La defensa de Aldama ha insistido en que su colaboración debe tener consecuencias procesales. De ahí la estrategia de aportar información adicional y de sostener que el empresario puede ayudar a esclarecer ramificaciones que van más allá de las compras de mascarillas.

El problema para el PSOE es que cada nueva comparecencia de Aldama se convierte en una amenaza política. Aunque sus afirmaciones deban ser verificadas, el calendario judicial mantiene vivo el caso y prolonga la presión sobre el Gobierno.

Moncloa intenta contener el daño político

El Ejecutivo y el PSOE han intentado desacreditar las declaraciones de Aldama, presentándolas como una estrategia defensiva de un acusado que busca mejorar su situación penal. El Gobierno sostiene que no hay financiación ilegal y que el empresario no ha aportado pruebas suficientes que respalden sus acusaciones.

Sin embargo, la Audiencia Nacional ha decidido incorporar declaraciones y seguir explorando líneas de investigación vinculadas a adjudicaciones, pagos y presuntos amaños. Eso impide cerrar el caso como una simple maniobra de parte.

La cuestión política ya no se limita a si Aldama tiene o no documentos definitivos. La pregunta es por qué tantos nombres del entorno socialista aparecen una y otra vez en una trama que nació con contratos sanitarios durante la pandemia y que ahora amenaza con extenderse hacia la financiación del partido.

La opinión de El Vértice: transparencia total o deterioro institucional

Desde El Vértice, consideramos que el caso exige una respuesta institucional mucho más contundente. No basta con desacreditar a Aldama por su condición de investigado.
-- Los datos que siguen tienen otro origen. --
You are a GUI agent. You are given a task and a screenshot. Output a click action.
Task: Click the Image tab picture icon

Si sus acusaciones son falsas, el Gobierno debe desmontarlas con documentación, no solo con consignas. Y si contienen elementos verificables, los ciudadanos tienen derecho a conocer hasta dónde llega la trama.

España no puede normalizar que contratos públicos de emergencia, pagos en efectivo, cargos del Gobierno y dirigentes del PSOE aparezcan vinculados en procedimientos judiciales sin una rendición de cuentas política inmediata.
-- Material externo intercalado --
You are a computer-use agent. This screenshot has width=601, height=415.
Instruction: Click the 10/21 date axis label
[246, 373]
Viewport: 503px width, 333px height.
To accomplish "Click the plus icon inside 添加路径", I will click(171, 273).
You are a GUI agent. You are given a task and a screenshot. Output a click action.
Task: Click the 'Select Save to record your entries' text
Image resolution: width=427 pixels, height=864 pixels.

La pandemia fue un momento excepcional, pero precisamente por eso la contratación pública debió estar sometida a una limpieza ejemplar. Usar la urgencia sanitaria como cobertura para negocios opacos sería una de las mayores degradaciones institucionales de los últimos años.

Un 14 de mayo con consecuencias políticas

La comparecencia de Aldama puede ser una más dentro de un procedimiento complejo o convertirse en una sacudida política de primer orden. Todo dependerá de qué diga, qué documentos aporte y qué credibilidad conceda la Audiencia Nacional a su colaboración.

Pero el escenario ya está marcado: el empresario llega a la cita con la intención de ampliar el foco y la defensa ha situado a Armengol y Torres en el centro de la expectativa.

El Gobierno puede intentar presentar el caso como ruido judicial, pero la pregunta sigue creciendo: ¿qué más queda por saber sobre la trama Koldo-PSOE?